Please post some pics. Texture is called different names in different locales. So to let us help you, let us see what we are dealing with.


----------



## joecaption (Nov 30, 2011)

As mentioned there's thousands of different textures.
It's rare and would need a pro to get a small area to match.
More often the whole wall or ceiling will need to be redone to get it to match.
One of the many joys of a textured anything.


----------



## jnstevens (Mar 31, 2014)

Pictures are attached


----------



## jnstevens (Mar 31, 2014)

*Slap brush?*

In looking at some drywall repair books it says the texture
In my pictures is done with a sponge. What kind of sponge? 
Please advise


----------



## ToolSeeker (Sep 19, 2012)

I have not tried to repair that texture.
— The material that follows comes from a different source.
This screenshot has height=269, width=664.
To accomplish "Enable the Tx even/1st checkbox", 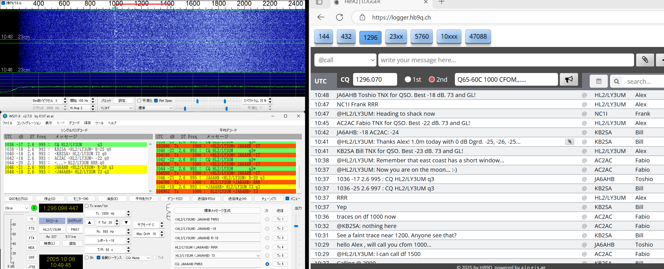I will [87, 206].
I don't see a sponge giving you that but hey I could be wrong.


----------



## Je56 (Apr 3, 2014)

I am not sure about this kind of texture even tho I repair texture as my job.I would scrape of the loose texture and then seal this area with a stain blocker.This hardens the edges and keeps mud from getting in under and causing more texture to come loose.mud this area until level then I would use a spray texure over the complete ceiling


----------



## ToolSeeker (Sep 19, 2012)

Je56 said:


> I am not sure about this kind of texture even tho I repair texture as my job.I would scrape of the loose texture and then seal this area with a stain blocker.This hardens the edges and keeps mud from getting in under and causing more texture to come loose.mud this area until level then I would use a spray texure over the complete ceiling


The spray textures only come in orange peel and knockdown this not either of those.


----------



## Je56 (Apr 3, 2014)

You can still go over the top of your present texture,I do it often.Sometimes I make a texture ceiling flat or a flat ceiling textured.Sometimes I change a spantex ceiling to a Rufftex or a Snowtex or Knock down.


----------



## ToolSeeker (Sep 19, 2012)

I have no idea what any of those are the only one I have heard of is the knockdown. And yes you can remove the present and re-texture or smooth. But for just a couple spots this size I would probably try to repair.


----------



## Je56 (Apr 3, 2014)

Thats the name for the different textures here in Vancouver,canada.The textures may be called by different names elsewere.Sorry i can't be of more help.


----------



## ToolSeeker (Sep 19, 2012)

I know that is one of the problems with texture they are called different things in different regions that is why we almost always ask for a pic. I live in the land of texture, Florida, but I'm not familiar with this one. We have a guy, Sir Mixalot that comes on time to time who is is very knowledgeable on textures, maybe he can help.


----------